India's Deep Reliance on Imported Fuel

India's significant dependence on imported energy, especially LPG, makes it highly vulnerable to instability in West Asia. The country imports about 90% of its crude oil and substantial amounts of LPG and LNG, much of which passes through the Strait of Hormuz – a chokepoint for roughly 20% of global oil trade. Despite diversifying some crude oil sources, LPG imports are concentrated from the Persian Gulf, leaving its supply chain exposed to immediate shocks like higher freight and insurance costs, and potential shortages. State-run energy companies like Indian Oil Corporation Limited (IOCL), Hindustan Petroleum Corporation Limited (HPCL), and GAIL (India) Ltd are key to managing these supply dynamics. As of early March 2026, IOCL's market capitalization stood around ₹2.25 trillion with a P/E ratio of approximately 6.32, while HPCL reported a market cap of ~₹83,000 crore and a P/E of ~5.35, and GAIL was valued at ~₹1 trillion with a P/E of ~11.7.

Piped Natural Gas Offers a Stable Alternative

Compared to volatile LPG cylinder deliveries, Piped Natural Gas (PNG) provides a more stable supply in urban and semi-urban areas with pipeline infrastructure. PNG is delivered continuously, removing the need for manual refills and storage concerns. While LPG is portable and offers a higher calorific value for various uses and areas without pipelines, PNG's direct delivery and regulated pricing offer more predictability where infrastructure exists. The government is prioritizing PNG and CNG, redirecting natural gas from petrochemicals to ensure fuel availability for households and transport.

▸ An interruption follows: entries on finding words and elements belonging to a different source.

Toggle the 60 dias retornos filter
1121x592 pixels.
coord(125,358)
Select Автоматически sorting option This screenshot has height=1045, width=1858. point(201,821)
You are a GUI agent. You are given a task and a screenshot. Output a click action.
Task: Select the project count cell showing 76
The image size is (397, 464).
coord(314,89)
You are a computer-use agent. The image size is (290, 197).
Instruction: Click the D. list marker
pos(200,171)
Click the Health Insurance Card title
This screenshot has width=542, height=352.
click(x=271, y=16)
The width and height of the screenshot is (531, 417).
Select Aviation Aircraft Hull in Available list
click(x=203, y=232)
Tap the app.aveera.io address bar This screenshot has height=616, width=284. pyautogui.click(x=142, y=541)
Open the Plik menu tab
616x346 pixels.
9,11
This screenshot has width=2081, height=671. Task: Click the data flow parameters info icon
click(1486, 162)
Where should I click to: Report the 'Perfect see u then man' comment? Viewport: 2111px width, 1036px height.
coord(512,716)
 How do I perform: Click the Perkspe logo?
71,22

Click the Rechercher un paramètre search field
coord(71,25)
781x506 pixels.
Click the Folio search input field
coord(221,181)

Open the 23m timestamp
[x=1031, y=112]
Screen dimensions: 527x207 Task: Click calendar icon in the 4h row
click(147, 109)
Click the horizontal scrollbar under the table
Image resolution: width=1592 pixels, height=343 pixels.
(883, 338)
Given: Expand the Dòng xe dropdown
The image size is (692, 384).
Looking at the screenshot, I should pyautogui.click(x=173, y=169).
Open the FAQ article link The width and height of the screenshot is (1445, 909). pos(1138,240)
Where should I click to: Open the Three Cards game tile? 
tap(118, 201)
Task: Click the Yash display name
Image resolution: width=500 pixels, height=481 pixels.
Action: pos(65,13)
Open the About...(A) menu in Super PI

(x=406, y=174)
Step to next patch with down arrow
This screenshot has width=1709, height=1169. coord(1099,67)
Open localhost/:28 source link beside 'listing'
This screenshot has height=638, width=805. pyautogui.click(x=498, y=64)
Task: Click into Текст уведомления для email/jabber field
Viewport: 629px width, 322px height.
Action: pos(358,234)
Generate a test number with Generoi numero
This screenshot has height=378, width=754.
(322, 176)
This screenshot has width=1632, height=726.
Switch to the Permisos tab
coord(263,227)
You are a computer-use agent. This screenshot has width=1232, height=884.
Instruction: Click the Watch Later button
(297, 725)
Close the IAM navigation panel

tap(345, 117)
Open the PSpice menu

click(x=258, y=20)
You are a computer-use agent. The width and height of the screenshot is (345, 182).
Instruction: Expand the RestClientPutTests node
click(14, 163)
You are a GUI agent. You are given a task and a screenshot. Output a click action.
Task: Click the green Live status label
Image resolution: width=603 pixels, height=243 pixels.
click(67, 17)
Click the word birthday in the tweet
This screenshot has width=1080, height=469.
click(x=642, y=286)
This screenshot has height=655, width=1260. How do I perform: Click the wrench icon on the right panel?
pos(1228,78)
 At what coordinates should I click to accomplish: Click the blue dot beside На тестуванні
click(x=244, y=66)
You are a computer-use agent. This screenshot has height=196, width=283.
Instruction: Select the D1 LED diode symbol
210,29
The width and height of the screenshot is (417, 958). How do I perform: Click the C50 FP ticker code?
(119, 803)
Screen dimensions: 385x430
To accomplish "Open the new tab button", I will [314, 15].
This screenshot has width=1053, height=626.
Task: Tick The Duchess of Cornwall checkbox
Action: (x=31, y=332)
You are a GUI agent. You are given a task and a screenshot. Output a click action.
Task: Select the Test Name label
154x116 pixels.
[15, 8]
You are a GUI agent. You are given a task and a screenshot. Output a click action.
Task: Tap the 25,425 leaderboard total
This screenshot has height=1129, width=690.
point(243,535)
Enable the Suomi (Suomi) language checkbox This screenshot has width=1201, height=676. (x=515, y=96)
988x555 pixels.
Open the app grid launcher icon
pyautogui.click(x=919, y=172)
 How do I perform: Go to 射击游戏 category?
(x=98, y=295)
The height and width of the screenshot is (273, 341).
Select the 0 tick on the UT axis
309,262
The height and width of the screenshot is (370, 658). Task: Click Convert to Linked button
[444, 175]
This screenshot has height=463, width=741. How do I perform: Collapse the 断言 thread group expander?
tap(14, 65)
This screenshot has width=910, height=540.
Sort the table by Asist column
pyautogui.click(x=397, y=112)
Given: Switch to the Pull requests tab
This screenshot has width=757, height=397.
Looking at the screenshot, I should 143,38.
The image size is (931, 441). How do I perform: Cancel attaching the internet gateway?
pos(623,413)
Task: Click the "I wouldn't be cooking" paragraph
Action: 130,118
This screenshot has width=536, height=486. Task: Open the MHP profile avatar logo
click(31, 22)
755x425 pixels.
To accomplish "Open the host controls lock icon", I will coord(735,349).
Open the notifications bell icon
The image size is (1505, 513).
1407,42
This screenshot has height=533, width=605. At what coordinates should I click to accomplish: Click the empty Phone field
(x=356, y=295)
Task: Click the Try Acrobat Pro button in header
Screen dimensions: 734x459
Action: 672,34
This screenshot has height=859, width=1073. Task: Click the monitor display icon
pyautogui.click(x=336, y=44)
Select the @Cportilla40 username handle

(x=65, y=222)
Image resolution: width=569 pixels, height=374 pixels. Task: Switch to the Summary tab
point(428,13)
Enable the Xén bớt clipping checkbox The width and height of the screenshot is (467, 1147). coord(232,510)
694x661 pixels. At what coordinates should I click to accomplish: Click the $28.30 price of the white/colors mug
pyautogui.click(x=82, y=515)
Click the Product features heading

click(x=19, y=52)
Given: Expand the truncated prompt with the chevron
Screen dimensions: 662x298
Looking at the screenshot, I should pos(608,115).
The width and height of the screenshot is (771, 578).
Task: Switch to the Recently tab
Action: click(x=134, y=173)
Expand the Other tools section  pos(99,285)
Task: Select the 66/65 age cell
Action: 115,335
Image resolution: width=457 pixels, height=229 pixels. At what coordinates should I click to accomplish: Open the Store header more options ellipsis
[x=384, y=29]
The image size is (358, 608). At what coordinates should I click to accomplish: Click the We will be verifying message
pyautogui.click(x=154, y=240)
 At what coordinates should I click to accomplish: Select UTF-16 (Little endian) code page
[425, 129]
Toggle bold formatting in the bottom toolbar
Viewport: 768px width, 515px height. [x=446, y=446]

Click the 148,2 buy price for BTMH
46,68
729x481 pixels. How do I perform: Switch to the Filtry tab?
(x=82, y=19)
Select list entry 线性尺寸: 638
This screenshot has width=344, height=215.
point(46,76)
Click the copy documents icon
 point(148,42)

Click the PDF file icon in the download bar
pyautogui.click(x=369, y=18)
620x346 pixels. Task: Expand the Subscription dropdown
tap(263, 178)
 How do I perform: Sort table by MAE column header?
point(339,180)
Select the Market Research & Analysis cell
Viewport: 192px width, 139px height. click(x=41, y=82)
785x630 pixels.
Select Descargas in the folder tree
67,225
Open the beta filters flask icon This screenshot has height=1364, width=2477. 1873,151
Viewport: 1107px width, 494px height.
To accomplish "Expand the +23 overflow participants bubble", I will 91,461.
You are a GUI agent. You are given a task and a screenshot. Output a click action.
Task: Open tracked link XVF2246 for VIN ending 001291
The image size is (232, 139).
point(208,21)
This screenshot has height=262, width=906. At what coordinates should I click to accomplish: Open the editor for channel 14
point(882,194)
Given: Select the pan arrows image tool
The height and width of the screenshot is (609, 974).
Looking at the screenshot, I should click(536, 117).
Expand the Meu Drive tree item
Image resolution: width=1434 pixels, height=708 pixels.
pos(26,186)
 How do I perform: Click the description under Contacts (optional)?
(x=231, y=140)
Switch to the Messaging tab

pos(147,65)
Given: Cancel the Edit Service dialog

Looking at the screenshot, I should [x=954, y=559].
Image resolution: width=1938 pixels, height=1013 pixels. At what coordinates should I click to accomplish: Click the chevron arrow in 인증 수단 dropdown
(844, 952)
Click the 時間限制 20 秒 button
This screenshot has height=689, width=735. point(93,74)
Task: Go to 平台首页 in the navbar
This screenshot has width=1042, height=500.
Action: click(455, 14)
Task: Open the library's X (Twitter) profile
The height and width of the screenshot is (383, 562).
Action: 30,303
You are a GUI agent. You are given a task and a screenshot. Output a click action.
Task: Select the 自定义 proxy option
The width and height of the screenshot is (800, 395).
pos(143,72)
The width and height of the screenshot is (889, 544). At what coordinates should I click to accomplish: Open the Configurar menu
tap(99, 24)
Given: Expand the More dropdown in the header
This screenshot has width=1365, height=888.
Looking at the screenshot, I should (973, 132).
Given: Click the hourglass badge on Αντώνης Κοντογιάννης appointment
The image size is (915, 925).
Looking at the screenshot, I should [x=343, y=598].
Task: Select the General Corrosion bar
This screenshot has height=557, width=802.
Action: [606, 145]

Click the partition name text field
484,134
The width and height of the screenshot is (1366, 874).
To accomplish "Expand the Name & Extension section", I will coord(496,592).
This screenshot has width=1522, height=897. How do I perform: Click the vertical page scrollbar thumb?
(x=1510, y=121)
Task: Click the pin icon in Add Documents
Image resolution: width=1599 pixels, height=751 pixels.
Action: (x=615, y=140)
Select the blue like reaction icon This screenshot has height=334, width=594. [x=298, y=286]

Broader Economic Risks of Energy Dependence

The current crisis highlights an ongoing risk for India: its heavy reliance on hydrocarbon imports from an unstable region. The Strait of Hormuz is a critical yet fragile energy artery. Any prolonged disruption there not only spikes crude oil prices, potentially adding billions to India's import bill and widening its current account deficit, but also raises costs for consumer goods and industrial production through higher energy and feedstock prices. The recent crude price surge past $100 a barrel, driven by geopolitical premiums, shows this vulnerability. For companies like HPCL, which has historically shown modest sales growth and lower return on equity, these external shocks add operational challenges. The hospitality sector faces an estimated daily economic cost of ₹1,200-1,300 crore during supply stoppages, illustrating the wide ripple effect of energy insecurity.

India's Strategy for Energy Security

In response to heightened risks, Indian authorities are focusing on diversifying energy sources and boosting domestic production. Measures include increasing imports from non-Gulf regions like Russia and the United States, along with efforts to maximize domestic LPG output. While India has strategic crude oil reserves, ongoing geopolitical volatility requires a sustained focus on long-term energy security strategies that balance import reliance with domestic capacity and alternative fuels, especially in urban areas favoring piped gas. Analyst sentiment remains cautiously optimistic for some energy majors, with several BUY ratings and price targets for HPCL suggesting potential upside beyond current levels, indicating an underlying belief in the sector's resilience despite immediate headwinds.